BASING SAND TECHNIQUE:
This interesting looking cultist gentleman was based using fine grain modelling sand. I’ve had the same tub of sand for like almost 10 years now, a little goes a long way. The base plate on this model was actually recessed, which makes it a little easier to get the sand in there. I use CA (Cyanoacrylate) Glue (Super Glue/Crazy Glue) I use a medium thickness glue most of the time, liquidy, but not runny. I gingerly coat the base plate, then set the model on a plate or in a bowl, then pour on the sand.

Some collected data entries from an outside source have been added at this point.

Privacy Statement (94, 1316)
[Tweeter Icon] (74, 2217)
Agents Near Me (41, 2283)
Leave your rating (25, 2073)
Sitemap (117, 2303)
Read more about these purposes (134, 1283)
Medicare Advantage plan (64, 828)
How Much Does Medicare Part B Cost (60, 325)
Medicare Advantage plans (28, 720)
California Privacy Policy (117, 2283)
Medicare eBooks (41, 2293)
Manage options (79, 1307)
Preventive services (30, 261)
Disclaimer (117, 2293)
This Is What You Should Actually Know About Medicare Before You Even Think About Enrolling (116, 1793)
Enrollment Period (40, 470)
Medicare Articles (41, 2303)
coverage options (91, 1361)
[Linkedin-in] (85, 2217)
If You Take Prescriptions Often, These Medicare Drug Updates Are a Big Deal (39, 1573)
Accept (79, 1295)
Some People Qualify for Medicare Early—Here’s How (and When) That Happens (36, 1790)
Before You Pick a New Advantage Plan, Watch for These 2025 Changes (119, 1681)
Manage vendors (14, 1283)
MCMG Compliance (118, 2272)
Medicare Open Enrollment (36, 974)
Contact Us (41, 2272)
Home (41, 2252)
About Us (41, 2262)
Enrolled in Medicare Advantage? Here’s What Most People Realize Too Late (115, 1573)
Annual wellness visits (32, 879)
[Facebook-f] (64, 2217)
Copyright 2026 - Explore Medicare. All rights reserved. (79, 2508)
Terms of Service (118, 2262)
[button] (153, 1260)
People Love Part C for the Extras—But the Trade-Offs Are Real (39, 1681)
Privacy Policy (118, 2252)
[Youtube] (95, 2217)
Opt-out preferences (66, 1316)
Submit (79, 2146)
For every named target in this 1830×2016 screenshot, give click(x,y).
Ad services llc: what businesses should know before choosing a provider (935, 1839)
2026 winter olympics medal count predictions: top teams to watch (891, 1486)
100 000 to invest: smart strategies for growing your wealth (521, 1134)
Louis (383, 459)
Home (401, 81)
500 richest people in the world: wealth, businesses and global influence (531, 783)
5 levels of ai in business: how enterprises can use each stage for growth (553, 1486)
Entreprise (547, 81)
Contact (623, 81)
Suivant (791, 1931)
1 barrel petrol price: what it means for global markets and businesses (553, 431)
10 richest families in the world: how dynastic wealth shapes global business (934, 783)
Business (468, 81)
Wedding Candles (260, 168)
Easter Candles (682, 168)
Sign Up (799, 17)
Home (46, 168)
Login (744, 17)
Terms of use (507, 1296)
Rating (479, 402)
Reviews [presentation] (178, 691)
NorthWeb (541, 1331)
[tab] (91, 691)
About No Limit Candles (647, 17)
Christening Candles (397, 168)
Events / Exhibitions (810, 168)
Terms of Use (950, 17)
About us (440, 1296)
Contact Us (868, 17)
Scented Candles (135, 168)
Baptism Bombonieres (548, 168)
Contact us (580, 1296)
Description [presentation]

There is a bit of a disconnect on the basing sand in the modelling world. Some folks thinks it’s fine to just glue the sand down at the end, they see no point in painting sand to be sand colored. I’m on the other side of this battle however. I’m my experience, you get the best results if you base at the beginning of the building/modelling phase, before primer coat even, here’s why: when you base and then prime the model, it A) adds an extra level of adhesion to the basing and B) ties the odd size of the sand grains into the model. The reason to consider painting the sand on your bases is that the grain of the sand is not to scale with the rest of your model. Painting the sand starting with the primer coat will change the look of the texture and after a series of dry brushing, the sand will look less out of place that if you’d just glued sand down and called it good. I usually end up painting mine in a grey to tan transition instead of just sand colors, because again, I find the neutral color helps ground the model into whatever environment you throw down on the table.
My steps for coloring the sanded bases are as follows: Primer, Dark basecoat (80-90% grey), ink wash (brown or black), medium brown dry brushing, medium grey dry brushing, light grey dry brushing, tan/off-white dry brushing. I’ll sometimes add one of those little tufts of static grass or foliage of some type to tie it together. I have some tufts that look like dead grass/weeds that look really good.
**I’ve also seen people use baking soda instead of sand for an even finer texture, I’ve not yet tried it myself, but am curious to once I remember to buy some.**
BASING CORK TECHNIQUE:
This one is really, REALLY easy and gives your model a broken slab look. Get some of those cork tiles that you mount on your wall or in your locker or whatever. Tear it by hand into a shape just about the size of the baseplate, glue it down, glue your model down. BAM! I pretty much follow the same painting steps as I do for sand, minus the ink wash. Make sure you dry brush those broken edges, they look so damn good when you do it. For sci-fi you can paint it to look like a broken street, for fantasy I again just keep in the neutral grey realm.
THE POINT I’m getting to is this… You should always base your models with something. Sand, baking soda, cork, something. base it when you’re building, prime it all together, and paint it up. It helps your model looked like a finished piece of art, instead of just some throw away toy. If you’re going to spend the time learning to to paint these intricate, tiny models; you owe it to yourself to make sure the end result is as stellar as possible. A model with a blank base really takes you out of the fantasy of the game, while having even the simplest of basing scenery will make the model itself look complete, set a tone for the figure/character, tie a series of models together, and sometimes (when you really go all out) tell a story in a single miniature. And, really, how fucking cool it that?!